When Miliband first embraced the principles of a 19th century Tory prime minister, the public reaction was not the expected one of dismay; after all, Disraeli had witnessed the evils of a two nation society, divided into "haves" and "have-nots", and taken action. When the opposition leader allied his creation of "One Nation" Labour with attacks on predatory capitalism, the centre-left awaited policy details with cautious optimism, which was seemingly justified with the energy price freeze proposals.

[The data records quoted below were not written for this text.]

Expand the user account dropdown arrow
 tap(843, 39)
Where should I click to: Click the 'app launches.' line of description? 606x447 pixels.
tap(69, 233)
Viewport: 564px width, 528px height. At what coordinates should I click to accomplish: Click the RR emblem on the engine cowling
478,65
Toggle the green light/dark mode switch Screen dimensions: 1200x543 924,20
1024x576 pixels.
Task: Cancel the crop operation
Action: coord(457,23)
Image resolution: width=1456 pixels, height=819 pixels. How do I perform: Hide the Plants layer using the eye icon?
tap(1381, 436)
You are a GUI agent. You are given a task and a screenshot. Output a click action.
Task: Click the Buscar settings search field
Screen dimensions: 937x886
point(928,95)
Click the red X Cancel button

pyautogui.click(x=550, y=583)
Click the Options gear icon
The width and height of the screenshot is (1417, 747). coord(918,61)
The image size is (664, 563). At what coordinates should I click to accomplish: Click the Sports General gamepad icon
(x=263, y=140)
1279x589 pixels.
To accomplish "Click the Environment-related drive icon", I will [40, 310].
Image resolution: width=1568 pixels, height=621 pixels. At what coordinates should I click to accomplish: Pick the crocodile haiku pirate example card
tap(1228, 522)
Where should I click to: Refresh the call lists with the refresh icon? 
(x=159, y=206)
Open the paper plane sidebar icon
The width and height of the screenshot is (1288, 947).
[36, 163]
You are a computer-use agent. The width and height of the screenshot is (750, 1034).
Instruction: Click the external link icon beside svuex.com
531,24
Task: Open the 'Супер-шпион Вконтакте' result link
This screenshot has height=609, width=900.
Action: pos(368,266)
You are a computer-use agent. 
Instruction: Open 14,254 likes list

However, the news that another Disraelian principle has been adopted is more alarming.Soon after giving companies and bosses the option to pay a living wage to employees, with some tax relief the reward, rather than the pledge of legislation to enforce it, came the proposal to give local councils permission to deal with the increased numbers of FOBTs as they see fit, when it was the same councils who allowed the betting shops to dominate many high streets in the first place. This is nothing less than the "permissiveness" which prevented Disraeli`s government of 1874-80 from providing anything other than "window-dressing", rather than pragmatic reform. It`s true that a small percentage of local councils, like Birmingham`s with its slum clearance, took positive action, but most, given the choice not to rock any capitalist boats, didn`t, and Disraeli lost the 1880 election; it was left to the 20th century Liberal government to make a significant difference, with a fledgling welfare state.
This is not what most people either want or expect from a future Labour government, and neither is cosying up to Clegg and his cronies; what next, grant multinationals the right to donate taxes,like the coalition apparently does, or allow banking regulators to continue fining banks pittance, as totally ineffective punishment, for their scams and interest rate fixing? Policies designed to offend no-one might come under a "One Nation" umbrella but, as many opinion polls indicate, will not satisfy the majority of the electorate, so if the aim is not a majority Labour government in 2015, it needs to be declared as such.
Our corrupt and unfair society is ripe for change, but it needs an opposition party with bottle, willing to adopt aggressive policies to change the banking culture and a taxation system which benefits the rich. The "new approach" at PMQs might have "worked well for Miliband", but if he`s got so little to propose, what is the point of being able to hear it better? A little less of the feebleness of Disraeli, and rather more of the boldness of Attlee, is required!